400kWの発電所を対象にし、発電事業者へ配布した通達文書には、期限までに報告しなかった場合や虚偽の報告をした場合は、30万円以下の罰金刑が科されるとある。
また報告内容によっては、事業所・事務所等の立入検査を実施する旨も記載されている。
その調査内容だが、運開済みかどうか、あるいは計画を断念したかという確認事項から始まり、運転開始のスケジュール、モジュールメーカー等との売買契約の締結、または注文証書の有無。
さらに土地あるいは建物における所有権ないし地上権、あるいは賃貸借権に関わる書類の提出が並ぶ。
その一方で、運転開始を予定していても、どの理由によって運開に至っていないのか把握するため、電力会社との協議状況、行政処分庁との許認可手続き、金融機関による融資審査の状況報告を求めている。

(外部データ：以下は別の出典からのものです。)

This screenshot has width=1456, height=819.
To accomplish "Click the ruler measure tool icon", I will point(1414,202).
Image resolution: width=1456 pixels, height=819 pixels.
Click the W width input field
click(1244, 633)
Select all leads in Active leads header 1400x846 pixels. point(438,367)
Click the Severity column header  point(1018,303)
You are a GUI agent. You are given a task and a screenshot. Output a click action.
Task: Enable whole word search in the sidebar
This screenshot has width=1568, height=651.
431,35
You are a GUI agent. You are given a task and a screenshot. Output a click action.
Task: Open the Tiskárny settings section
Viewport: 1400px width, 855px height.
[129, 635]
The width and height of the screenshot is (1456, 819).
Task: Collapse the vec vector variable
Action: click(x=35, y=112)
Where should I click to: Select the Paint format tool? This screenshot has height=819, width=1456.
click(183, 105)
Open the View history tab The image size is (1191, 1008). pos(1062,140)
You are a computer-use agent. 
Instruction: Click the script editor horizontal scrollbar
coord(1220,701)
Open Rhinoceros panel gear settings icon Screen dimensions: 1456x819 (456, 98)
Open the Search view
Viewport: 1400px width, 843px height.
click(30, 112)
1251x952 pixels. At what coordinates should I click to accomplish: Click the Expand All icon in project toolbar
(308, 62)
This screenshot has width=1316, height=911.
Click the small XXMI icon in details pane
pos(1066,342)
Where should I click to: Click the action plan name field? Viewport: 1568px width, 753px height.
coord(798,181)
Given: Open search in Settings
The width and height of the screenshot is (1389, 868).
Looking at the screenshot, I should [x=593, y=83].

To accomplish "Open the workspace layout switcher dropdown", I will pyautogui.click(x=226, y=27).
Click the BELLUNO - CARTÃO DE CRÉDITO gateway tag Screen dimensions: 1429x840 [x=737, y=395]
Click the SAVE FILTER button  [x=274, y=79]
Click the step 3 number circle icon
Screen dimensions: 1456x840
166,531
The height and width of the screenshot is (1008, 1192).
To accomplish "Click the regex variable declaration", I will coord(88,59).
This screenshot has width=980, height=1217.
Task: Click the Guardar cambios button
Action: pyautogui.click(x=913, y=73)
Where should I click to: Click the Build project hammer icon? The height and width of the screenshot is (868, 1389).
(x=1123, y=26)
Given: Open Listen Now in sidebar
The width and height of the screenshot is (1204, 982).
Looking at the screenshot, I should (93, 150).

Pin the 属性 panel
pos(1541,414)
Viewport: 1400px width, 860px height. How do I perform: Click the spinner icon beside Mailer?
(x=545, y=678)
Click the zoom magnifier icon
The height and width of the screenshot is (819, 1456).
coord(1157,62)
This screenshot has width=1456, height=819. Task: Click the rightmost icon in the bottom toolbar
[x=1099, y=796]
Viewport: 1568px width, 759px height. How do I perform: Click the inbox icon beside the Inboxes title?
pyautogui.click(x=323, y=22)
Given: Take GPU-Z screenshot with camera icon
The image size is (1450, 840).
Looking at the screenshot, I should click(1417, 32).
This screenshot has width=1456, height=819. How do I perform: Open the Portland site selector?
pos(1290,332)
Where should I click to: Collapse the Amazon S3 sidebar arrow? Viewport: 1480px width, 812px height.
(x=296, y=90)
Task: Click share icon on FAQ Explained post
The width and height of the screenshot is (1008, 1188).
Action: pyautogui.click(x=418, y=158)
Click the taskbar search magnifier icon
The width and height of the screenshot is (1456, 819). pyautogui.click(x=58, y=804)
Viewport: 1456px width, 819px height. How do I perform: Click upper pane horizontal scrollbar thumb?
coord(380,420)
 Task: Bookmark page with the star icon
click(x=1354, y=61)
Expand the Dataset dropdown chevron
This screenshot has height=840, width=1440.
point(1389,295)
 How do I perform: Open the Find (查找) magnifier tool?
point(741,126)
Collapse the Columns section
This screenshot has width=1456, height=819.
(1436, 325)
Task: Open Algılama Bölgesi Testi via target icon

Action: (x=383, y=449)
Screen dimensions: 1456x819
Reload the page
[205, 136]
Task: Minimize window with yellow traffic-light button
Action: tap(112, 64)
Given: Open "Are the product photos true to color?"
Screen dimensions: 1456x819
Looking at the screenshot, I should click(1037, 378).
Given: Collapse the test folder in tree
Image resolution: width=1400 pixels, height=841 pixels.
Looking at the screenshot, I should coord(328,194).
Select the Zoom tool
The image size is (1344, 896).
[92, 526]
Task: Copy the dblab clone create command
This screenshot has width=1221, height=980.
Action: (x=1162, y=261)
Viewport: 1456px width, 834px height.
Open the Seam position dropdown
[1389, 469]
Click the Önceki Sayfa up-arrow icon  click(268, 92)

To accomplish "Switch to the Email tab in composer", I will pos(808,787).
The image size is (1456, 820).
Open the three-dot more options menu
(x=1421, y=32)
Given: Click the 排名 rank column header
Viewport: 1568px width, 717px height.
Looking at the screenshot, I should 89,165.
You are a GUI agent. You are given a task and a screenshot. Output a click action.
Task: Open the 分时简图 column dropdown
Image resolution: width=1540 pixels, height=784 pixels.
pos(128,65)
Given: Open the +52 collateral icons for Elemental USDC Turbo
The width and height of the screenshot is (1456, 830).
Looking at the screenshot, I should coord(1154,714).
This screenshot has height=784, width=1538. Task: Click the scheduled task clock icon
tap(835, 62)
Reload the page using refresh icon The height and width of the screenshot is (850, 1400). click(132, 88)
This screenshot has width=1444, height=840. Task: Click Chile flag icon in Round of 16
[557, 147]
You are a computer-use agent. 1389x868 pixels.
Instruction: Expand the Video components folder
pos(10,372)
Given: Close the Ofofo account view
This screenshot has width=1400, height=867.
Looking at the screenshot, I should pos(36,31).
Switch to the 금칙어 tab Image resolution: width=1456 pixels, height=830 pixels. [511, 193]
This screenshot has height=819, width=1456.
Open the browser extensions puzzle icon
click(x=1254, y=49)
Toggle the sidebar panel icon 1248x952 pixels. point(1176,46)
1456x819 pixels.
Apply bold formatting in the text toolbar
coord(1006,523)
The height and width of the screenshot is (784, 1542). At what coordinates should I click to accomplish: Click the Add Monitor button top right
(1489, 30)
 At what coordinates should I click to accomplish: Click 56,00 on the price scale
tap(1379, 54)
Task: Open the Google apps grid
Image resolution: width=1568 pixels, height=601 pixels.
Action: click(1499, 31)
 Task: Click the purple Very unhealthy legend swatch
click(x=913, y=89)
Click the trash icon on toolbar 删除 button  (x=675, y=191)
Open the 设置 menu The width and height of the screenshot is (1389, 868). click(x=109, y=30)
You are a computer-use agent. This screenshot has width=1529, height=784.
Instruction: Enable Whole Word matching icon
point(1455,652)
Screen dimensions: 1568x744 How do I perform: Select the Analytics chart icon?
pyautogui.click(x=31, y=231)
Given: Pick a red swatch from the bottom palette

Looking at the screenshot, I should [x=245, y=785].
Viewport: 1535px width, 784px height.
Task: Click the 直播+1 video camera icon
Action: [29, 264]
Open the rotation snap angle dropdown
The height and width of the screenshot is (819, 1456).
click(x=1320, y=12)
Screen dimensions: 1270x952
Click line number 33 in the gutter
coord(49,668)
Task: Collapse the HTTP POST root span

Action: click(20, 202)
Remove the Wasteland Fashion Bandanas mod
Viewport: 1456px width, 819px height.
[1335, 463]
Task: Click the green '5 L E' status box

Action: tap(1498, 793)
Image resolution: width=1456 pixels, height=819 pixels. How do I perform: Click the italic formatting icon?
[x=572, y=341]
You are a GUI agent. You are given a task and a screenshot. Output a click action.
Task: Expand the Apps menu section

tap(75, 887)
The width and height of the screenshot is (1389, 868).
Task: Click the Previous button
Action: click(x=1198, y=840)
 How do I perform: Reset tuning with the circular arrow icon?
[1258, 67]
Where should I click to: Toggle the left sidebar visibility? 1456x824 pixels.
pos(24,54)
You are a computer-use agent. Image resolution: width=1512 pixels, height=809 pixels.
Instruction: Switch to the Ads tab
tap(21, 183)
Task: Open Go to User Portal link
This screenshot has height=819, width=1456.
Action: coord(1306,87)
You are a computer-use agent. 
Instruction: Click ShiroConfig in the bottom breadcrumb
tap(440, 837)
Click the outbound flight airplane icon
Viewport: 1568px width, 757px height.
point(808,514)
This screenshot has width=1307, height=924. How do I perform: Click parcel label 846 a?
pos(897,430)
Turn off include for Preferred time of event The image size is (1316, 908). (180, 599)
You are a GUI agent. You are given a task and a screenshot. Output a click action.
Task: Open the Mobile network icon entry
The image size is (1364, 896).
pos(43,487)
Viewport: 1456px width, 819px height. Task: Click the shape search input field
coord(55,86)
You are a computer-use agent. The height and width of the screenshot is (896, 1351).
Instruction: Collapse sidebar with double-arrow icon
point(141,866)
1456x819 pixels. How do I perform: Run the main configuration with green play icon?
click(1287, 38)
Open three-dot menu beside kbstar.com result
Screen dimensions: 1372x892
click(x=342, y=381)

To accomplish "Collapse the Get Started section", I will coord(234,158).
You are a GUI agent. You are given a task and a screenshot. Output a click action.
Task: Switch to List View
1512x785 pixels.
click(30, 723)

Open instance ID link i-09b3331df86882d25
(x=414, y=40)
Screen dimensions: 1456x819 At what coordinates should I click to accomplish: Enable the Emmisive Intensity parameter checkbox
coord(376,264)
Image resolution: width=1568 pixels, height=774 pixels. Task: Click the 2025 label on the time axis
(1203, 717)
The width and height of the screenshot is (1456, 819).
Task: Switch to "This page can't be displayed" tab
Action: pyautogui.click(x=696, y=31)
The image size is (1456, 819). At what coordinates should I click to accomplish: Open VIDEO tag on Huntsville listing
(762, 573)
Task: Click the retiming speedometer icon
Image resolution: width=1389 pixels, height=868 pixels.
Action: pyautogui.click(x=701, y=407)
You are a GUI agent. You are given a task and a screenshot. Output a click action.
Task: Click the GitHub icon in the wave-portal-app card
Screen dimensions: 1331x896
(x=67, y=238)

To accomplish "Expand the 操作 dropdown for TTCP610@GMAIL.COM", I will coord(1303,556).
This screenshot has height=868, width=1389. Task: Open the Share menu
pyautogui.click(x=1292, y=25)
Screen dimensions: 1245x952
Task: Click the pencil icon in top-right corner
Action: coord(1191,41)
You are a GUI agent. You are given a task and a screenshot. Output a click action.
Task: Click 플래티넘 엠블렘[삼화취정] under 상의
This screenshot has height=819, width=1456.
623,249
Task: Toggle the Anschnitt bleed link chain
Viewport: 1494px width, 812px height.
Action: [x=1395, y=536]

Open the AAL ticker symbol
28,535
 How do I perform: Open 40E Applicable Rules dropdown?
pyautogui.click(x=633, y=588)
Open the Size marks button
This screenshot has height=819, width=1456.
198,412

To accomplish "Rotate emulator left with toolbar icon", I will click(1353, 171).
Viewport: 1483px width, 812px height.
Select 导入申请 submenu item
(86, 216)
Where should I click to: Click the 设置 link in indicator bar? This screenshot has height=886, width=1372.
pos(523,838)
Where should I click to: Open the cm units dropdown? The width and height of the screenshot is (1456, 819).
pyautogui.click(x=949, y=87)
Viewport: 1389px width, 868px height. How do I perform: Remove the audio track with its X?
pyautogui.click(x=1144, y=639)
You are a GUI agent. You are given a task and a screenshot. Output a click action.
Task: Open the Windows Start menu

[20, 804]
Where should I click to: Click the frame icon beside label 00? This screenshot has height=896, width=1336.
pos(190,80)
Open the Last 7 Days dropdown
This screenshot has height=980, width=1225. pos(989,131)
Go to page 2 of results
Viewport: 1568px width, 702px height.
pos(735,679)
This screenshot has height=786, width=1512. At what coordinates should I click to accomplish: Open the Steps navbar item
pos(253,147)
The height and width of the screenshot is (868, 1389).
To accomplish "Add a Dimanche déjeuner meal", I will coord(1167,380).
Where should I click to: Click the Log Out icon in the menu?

たとえばアクセス協議ならどの段階にあるのか、「本申込みを行なったが、電力会社から連系承諾の回答を得ていないのか」。あるいは「本申込みを行い、電力会社から連系承諾の回答をもらったが、需給開始予定日に到達していないのか」。
そのほか、融資の相談を行なっている金融機関名の記載欄もあり、個別理由の把握に努める。
報告徴収の検証は今後となるが、市場関係者たちは「実態調査の次に出てくるのが、認定取り消しだろう。これが実施されれば、不当に系統を占拠した事業者が排除されるし、1MW数千万円という現実離れした価格を吹っかけた認定ペーパー売買も、少しは落ち着くだろう」と語る。
初年度、18.6GWまで膨らんだ非住宅の設備認定のうち、20〜30%がブローカーによって転売されているという予測もあるだけに、実態調査に対する期待は大きい。